TASK TO CARRY OUT -> Rewrite the stretch of records from the line containing "You are a computer-use" through the line containing "Instruction: Click the" as a JSON list of strings, one string per line, with blank lines omitted.

RECORDS SHOWN ->
++++++
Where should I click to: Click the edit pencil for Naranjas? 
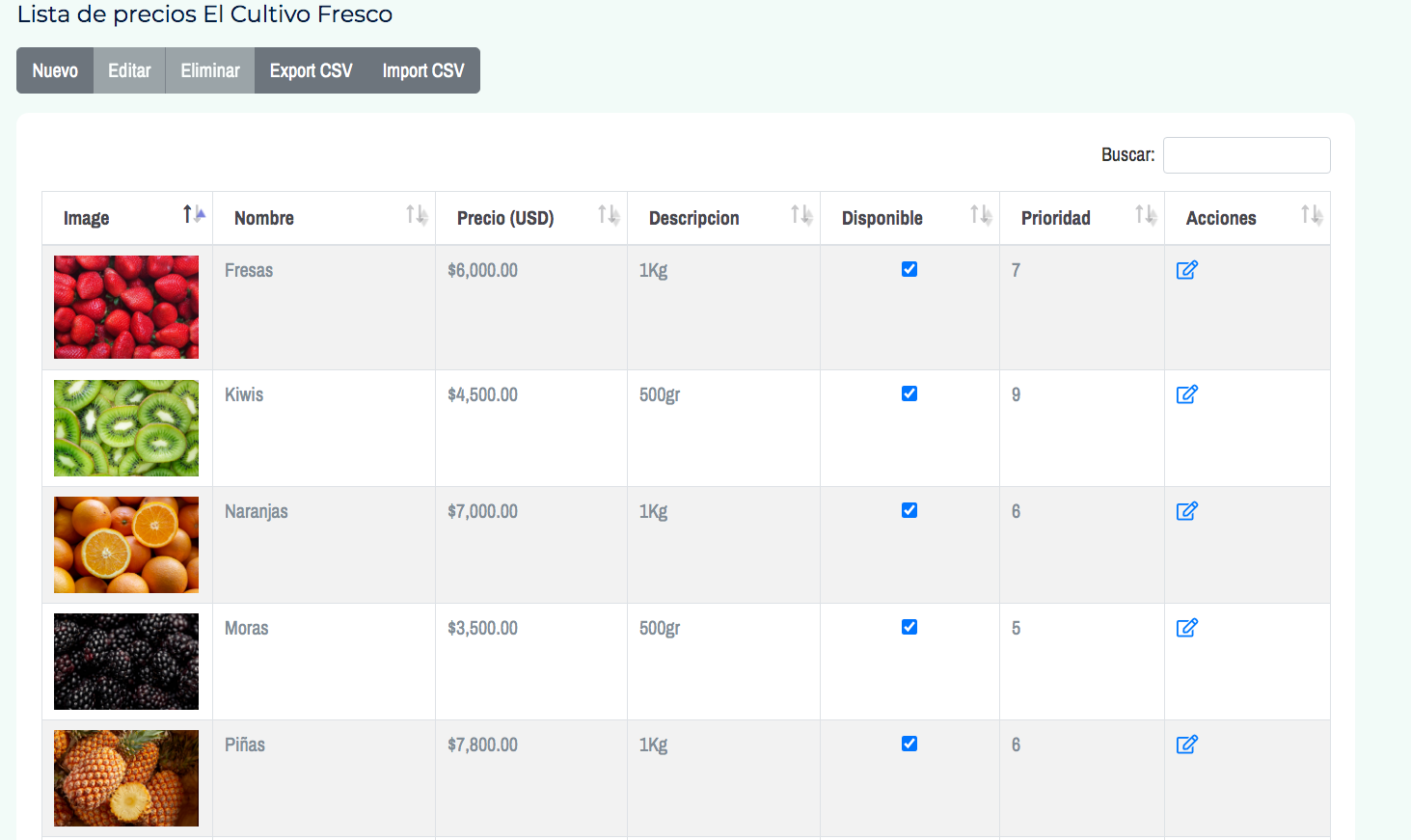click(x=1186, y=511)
++++++
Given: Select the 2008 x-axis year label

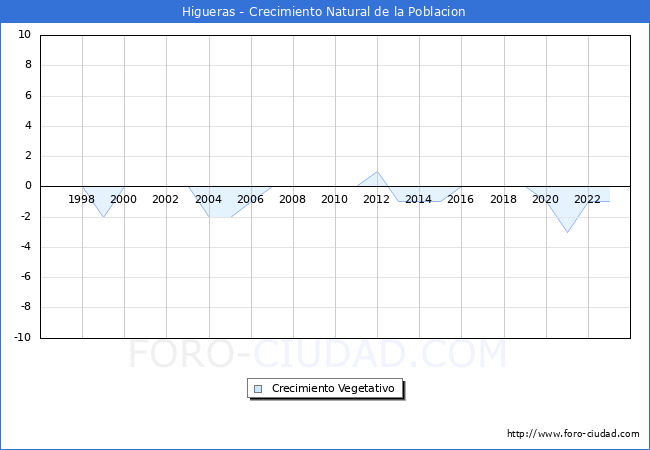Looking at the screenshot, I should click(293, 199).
++++++
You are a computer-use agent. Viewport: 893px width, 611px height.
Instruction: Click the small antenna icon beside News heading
++++++
WORKED ANSWER ->
[
  "You are a computer-use agent. Viewport: 893px width, 611px height.",
  "Instruction: Click the small antenna icon beside News heading"
]